By JAKE FORKEN
Marcus Smart, a member of the Oklahoma State basketball program, was suspended three games on Sunday afternoon for his role in a physical altercation with a fan, Jeff Orr, during the closing seconds of a game against Texas Tech Saturday evening. Prior to returning to the court, Smart shoved Orr, who appeared to have yelled at Smart as he fell to the ground. In a statement released Sunday, Orr claimed to have called Smart a “piece of crap,” although initial reports from radio analyst Kevin Holcomb indicated that Smart told the Oklahoma State coaching staff that Orr had called him the n-word. Unsubstantiated claims from ESPN anchor Stuart Scott and various local news stations suggest that what Orr actually said was, “Go back to Africa.”
As you can imagine, the media had a lot to say about the matter. Most notable basketball analysts, such as Doug Gottlieb and Dick Vitale, essentially remarked that no matter what Orr had said to Smart, Smart had a responsibility to walk away. Immediately following the occurrence, the ESPN announcer anchoring the game referred to Smart’s actions as “disgusting behavior.” If Orr really only referred to Smart as a “piece of crap,” then maybe Smart’s reaction may have been unwarranted; the only thing is, I don’t think that’s what Orr said.
To start, let’s set the scene. The game took place at Texas Tech, located in the county of Lubbock. When President Barack Obama was campaigning for reelection in 2012, Lubbock County Judge Tom Head, the highest elected official in the county, claimed that if Obama was reelected he was expecting Lubbock to be in a state of civil unrest with a potential civil war involving his constituency who would “take up arms and get rid of the guy.” This is all to say that maybe, just maybe, Lubbock County, Texas, where Jeff Orr resides, may not be made up of the most tolerant people in the country.
Now for a little background on “superfan” Jeff Orr. Texas Tech University has long been aware of Jeff Orr due to his intense loyalty to the program, and even featured him in a University-sanctioned promo video. Former Texas Tech coach Pat Knight has even commented on how much Orr means to the team. While Jeff Orr may in fact be a “superfan,” he sure isn’t a stranger to controversy. In 2010, a video surfaced of Orr leveling obscene gestures in the direction of an African-American Texas A&M player.
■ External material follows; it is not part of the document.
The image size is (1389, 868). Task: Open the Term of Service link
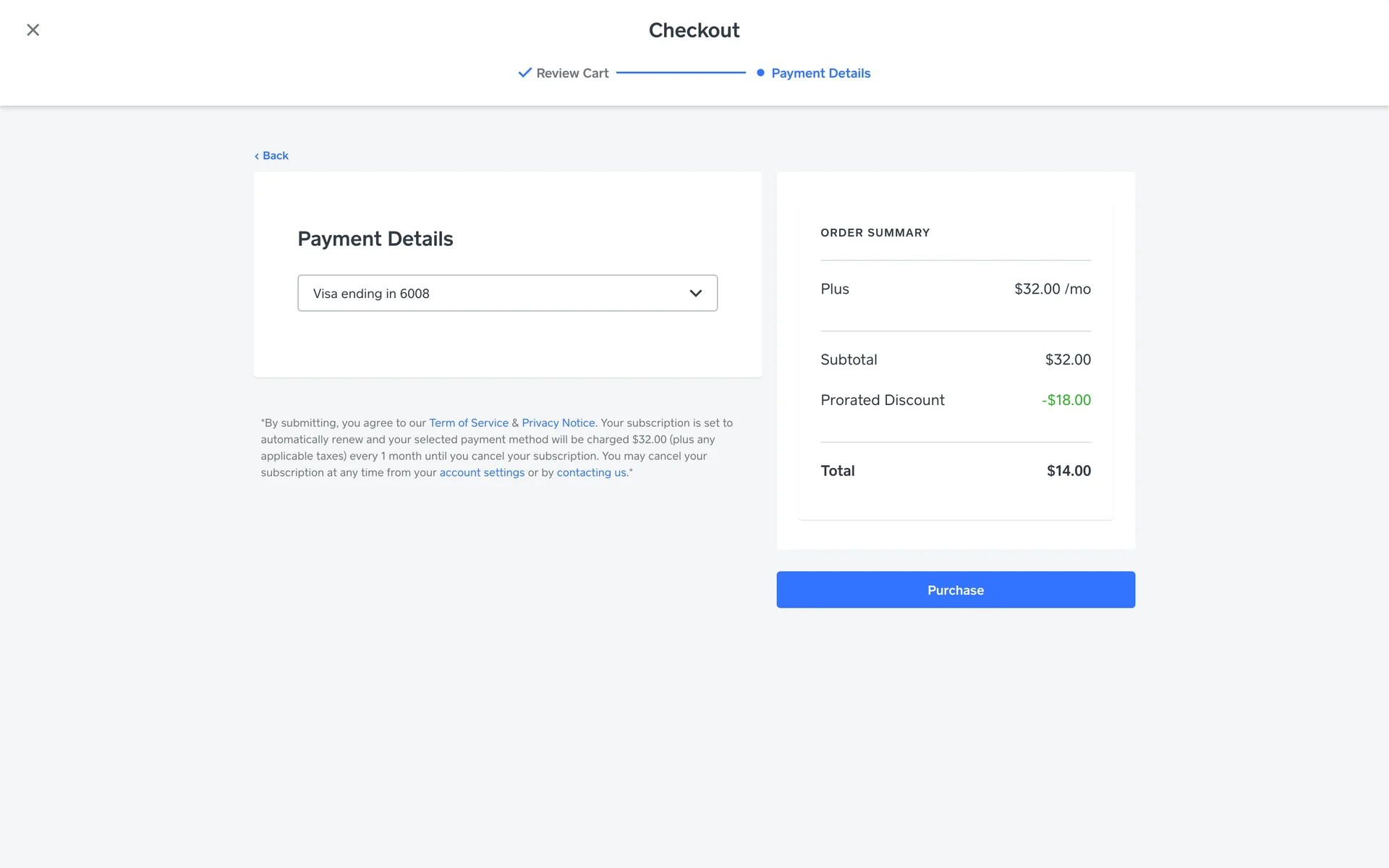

Furthermore, former OSU and current NBA player, John Lucas III, tweeted about how he recalls Orr yelling a lot of “crazy ish” back in 2001-2005 when he was in the Big 12. It would seem, if the alleged hate words were in fact uttered from Jeff Orr, it wouldn’t be the first time he has verbally assaulted an African-American player.
On to the incident itself. Are we to believe that Marcus Smart, who has undoubtedly been previously subject to the abuse that former players describe, really reacted in the manner he did because he was called a “piece of crap?” After Smart was restrained by his teammates, he was still yelling and pointing in Orr’s direction. Something tells me that in order to elicit the reaction from Smart that Orr did, something other than “piece of crap” must have come from Orr’s mouth.
I’m not advocating for violent reactions. If anything, Smart’s reactions unfortunately work to perpetuate already existing, unjust negative stereotypes. I’m saying that if Orr hurled any of the aforementioned horrible epithets towards Smart, then the reaction is warranted. How is it still the case in 21st century America that an old white guy can allegedly say a word embroiled with such a history of hate and injustice towards an African-American player, and the general consensus is effectively, “get over it?”
In general, this speaks to a disturbing trend in America. It started with Richard Sherman, who was labeled a thug and exposed to intense racism on Twitter, all for emphatically declaring his dominance on national television. Really? A man with a graduate degree from Stanford who has a reputation of giving back and being heavily involved in his local community is a thug? Meanwhile, Rep. Michael Grimm (R-N.Y.), who is actually an elected public figure, threatened to throw a reporter off a balcony for attempting to ask a meaningful question regarding his campaign fraud, and the ensuing media reaction was relatively quiet. I guess we should focus more on African-American athletes who lose their cool for a second rather than an allegedly corrupt white Congressman tasked with running the country. People like Richard Sherman and Marcus Smart aren’t the problem. The problem is people like Jeff Orr. The only way to eradicate institutionalized racism in this country is to have a zero tolerance policy, not to shame the victims for their reaction. The story shouldn’t be about Marcus Smart; it should be about what Jeff Orr said to get Smart to that point, and why prominent analysts believe it’s acceptable for athletes to be subject to racism.
It was disappointing to see countless figures in the public spotlight condemn Smart for his actions without stopping to think why racism is still tolerated in society. Yahoo!’s Pat Forde tweeted, “Marcus Smart is ruining his reputation this season. This is just unfortunate and ugly.” No, Mr. Forde, the only thing unfortunate and ugly was the way we as a society reacted to this incident.